◆ Your goal ◆
Once you reach the end of the data, transcribe all of it exactly.

◆ Material for this exercise ◆
--- START ---
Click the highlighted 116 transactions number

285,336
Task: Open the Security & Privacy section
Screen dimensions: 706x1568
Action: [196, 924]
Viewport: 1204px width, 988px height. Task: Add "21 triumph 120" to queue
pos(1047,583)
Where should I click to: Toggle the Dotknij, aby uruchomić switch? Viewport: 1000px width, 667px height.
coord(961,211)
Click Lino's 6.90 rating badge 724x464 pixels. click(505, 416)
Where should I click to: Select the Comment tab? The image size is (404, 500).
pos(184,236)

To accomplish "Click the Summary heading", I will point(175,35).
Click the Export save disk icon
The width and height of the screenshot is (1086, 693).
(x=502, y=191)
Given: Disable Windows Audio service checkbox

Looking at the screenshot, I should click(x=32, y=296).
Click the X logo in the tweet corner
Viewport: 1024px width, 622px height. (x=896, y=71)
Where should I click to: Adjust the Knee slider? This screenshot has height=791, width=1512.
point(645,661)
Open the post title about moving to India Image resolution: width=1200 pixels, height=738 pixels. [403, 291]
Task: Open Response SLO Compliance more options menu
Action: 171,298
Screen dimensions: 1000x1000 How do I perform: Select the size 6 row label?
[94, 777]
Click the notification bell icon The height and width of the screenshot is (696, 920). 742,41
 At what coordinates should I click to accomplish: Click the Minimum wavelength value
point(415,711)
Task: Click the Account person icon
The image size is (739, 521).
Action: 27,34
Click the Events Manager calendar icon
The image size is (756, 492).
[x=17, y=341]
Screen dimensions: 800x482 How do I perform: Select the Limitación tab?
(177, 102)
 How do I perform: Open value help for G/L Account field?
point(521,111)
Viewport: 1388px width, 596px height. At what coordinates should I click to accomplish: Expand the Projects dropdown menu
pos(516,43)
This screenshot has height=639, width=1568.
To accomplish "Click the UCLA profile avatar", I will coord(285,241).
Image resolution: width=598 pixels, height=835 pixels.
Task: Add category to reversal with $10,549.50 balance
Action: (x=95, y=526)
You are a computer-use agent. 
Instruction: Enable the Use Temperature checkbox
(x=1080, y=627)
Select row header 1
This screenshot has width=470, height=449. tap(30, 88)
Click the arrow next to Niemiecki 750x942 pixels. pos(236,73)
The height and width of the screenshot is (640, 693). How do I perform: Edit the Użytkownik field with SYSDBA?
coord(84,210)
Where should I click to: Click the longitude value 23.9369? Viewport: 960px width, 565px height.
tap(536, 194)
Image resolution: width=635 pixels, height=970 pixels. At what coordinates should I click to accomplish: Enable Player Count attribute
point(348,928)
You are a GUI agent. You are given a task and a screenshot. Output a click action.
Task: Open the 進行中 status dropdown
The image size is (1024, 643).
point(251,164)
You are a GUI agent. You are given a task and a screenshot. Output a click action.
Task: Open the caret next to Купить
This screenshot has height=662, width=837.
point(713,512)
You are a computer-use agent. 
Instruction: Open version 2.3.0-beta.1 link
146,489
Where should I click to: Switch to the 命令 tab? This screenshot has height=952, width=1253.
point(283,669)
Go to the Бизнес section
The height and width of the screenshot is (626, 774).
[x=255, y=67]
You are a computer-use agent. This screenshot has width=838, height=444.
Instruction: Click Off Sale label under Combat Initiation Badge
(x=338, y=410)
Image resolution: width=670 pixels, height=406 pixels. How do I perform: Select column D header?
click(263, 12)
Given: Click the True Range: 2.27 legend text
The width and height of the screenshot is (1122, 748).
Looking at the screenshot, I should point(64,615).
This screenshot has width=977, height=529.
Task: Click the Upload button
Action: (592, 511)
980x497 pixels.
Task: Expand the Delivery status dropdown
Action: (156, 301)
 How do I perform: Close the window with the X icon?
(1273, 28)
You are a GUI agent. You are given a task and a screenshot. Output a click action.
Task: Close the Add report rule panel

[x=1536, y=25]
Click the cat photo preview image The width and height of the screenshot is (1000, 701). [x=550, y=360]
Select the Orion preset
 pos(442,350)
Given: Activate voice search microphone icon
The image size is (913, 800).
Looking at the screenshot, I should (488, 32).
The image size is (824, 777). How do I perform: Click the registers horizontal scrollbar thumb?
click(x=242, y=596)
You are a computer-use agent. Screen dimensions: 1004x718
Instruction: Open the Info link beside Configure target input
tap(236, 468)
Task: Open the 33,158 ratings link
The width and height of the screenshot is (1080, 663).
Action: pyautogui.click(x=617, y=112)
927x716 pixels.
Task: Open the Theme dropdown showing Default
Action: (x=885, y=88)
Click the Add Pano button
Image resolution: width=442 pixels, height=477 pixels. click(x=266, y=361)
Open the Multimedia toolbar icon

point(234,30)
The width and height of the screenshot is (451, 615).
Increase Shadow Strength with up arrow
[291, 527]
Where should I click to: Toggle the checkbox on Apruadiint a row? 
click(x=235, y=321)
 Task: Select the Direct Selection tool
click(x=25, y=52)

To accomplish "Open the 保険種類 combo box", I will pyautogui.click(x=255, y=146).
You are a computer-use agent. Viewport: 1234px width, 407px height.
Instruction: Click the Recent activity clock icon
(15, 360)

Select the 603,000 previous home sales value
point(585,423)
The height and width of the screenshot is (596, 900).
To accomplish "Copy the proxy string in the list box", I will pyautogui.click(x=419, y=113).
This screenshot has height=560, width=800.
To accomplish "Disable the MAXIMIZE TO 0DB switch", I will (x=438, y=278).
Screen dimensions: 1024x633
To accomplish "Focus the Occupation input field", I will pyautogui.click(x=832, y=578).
--- END ---
◆ Exercise solution ◆
Click the highlighted 116 transactions number

285,336
Task: Open the Security & Privacy section
Screen dimensions: 706x1568
Action: [196, 924]
Viewport: 1204px width, 988px height. Task: Add "21 triumph 120" to queue
pos(1047,583)
Where should I click to: Toggle the Dotknij, aby uruchomić switch? Viewport: 1000px width, 667px height.
coord(961,211)
Click Lino's 6.90 rating badge 724x464 pixels. click(505, 416)
Where should I click to: Select the Comment tab? The image size is (404, 500).
pos(184,236)

To accomplish "Click the Summary heading", I will point(175,35).
Click the Export save disk icon
The width and height of the screenshot is (1086, 693).
(x=502, y=191)
Given: Disable Windows Audio service checkbox

Looking at the screenshot, I should click(x=32, y=296).
Click the X logo in the tweet corner
Viewport: 1024px width, 622px height. (x=896, y=71)
Where should I click to: Adjust the Knee slider? This screenshot has height=791, width=1512.
point(645,661)
Open the post title about moving to India Image resolution: width=1200 pixels, height=738 pixels. [403, 291]
Task: Open Response SLO Compliance more options menu
Action: 171,298
Screen dimensions: 1000x1000 How do I perform: Select the size 6 row label?
[94, 777]
Click the notification bell icon The height and width of the screenshot is (696, 920). 742,41
 At what coordinates should I click to accomplish: Click the Minimum wavelength value
point(415,711)
Task: Click the Account person icon
The image size is (739, 521).
Action: 27,34
Click the Events Manager calendar icon
The image size is (756, 492).
[x=17, y=341]
Screen dimensions: 800x482 How do I perform: Select the Limitación tab?
(177, 102)
 How do I perform: Open value help for G/L Account field?
point(521,111)
Viewport: 1388px width, 596px height. At what coordinates should I click to accomplish: Expand the Projects dropdown menu
pos(516,43)
This screenshot has height=639, width=1568.
To accomplish "Click the UCLA profile avatar", I will coord(285,241).
Image resolution: width=598 pixels, height=835 pixels.
Task: Add category to reversal with $10,549.50 balance
Action: (x=95, y=526)
You are a computer-use agent. 
Instruction: Enable the Use Temperature checkbox
(x=1080, y=627)
Select row header 1
This screenshot has width=470, height=449. tap(30, 88)
Click the arrow next to Niemiecki 750x942 pixels. pos(236,73)
The height and width of the screenshot is (640, 693). How do I perform: Edit the Użytkownik field with SYSDBA?
coord(84,210)
Where should I click to: Click the longitude value 23.9369? Viewport: 960px width, 565px height.
tap(536, 194)
Image resolution: width=635 pixels, height=970 pixels. At what coordinates should I click to accomplish: Enable Player Count attribute
point(348,928)
You are a GUI agent. You are given a task and a screenshot. Output a click action.
Task: Open the 進行中 status dropdown
The image size is (1024, 643).
point(251,164)
You are a GUI agent. You are given a task and a screenshot. Output a click action.
Task: Open the caret next to Купить
This screenshot has height=662, width=837.
point(713,512)
You are a computer-use agent. 
Instruction: Open version 2.3.0-beta.1 link
146,489
Where should I click to: Switch to the 命令 tab? This screenshot has height=952, width=1253.
point(283,669)
Go to the Бизнес section
The height and width of the screenshot is (626, 774).
[x=255, y=67]
You are a computer-use agent. This screenshot has width=838, height=444.
Instruction: Click Off Sale label under Combat Initiation Badge
(x=338, y=410)
Image resolution: width=670 pixels, height=406 pixels. How do I perform: Select column D header?
click(263, 12)
Given: Click the True Range: 2.27 legend text
The width and height of the screenshot is (1122, 748).
Looking at the screenshot, I should point(64,615).
This screenshot has width=977, height=529.
Task: Click the Upload button
Action: (592, 511)
980x497 pixels.
Task: Expand the Delivery status dropdown
Action: (156, 301)
 How do I perform: Close the window with the X icon?
(1273, 28)
You are a GUI agent. You are given a task and a screenshot. Output a click action.
Task: Close the Add report rule panel

[x=1536, y=25]
Click the cat photo preview image The width and height of the screenshot is (1000, 701). [x=550, y=360]
Select the Orion preset
 pos(442,350)
Given: Activate voice search microphone icon
The image size is (913, 800).
Looking at the screenshot, I should (488, 32).
The image size is (824, 777). How do I perform: Click the registers horizontal scrollbar thumb?
click(x=242, y=596)
You are a computer-use agent. Screen dimensions: 1004x718
Instruction: Open the Info link beside Configure target input
tap(236, 468)
Task: Open the 33,158 ratings link
The width and height of the screenshot is (1080, 663).
Action: pyautogui.click(x=617, y=112)
927x716 pixels.
Task: Open the Theme dropdown showing Default
Action: (x=885, y=88)
Click the Add Pano button
Image resolution: width=442 pixels, height=477 pixels. click(x=266, y=361)
Open the Multimedia toolbar icon

point(234,30)
The width and height of the screenshot is (451, 615).
Increase Shadow Strength with up arrow
[291, 527]
Where should I click to: Toggle the checkbox on Apruadiint a row? 
click(x=235, y=321)
 Task: Select the Direct Selection tool
click(x=25, y=52)

To accomplish "Open the 保険種類 combo box", I will pyautogui.click(x=255, y=146).
You are a computer-use agent. Viewport: 1234px width, 407px height.
Instruction: Click the Recent activity clock icon
(15, 360)

Select the 603,000 previous home sales value
point(585,423)
The height and width of the screenshot is (596, 900).
To accomplish "Copy the proxy string in the list box", I will pyautogui.click(x=419, y=113).
This screenshot has height=560, width=800.
To accomplish "Disable the MAXIMIZE TO 0DB switch", I will (x=438, y=278).
Screen dimensions: 1024x633
To accomplish "Focus the Occupation input field", I will pyautogui.click(x=832, y=578).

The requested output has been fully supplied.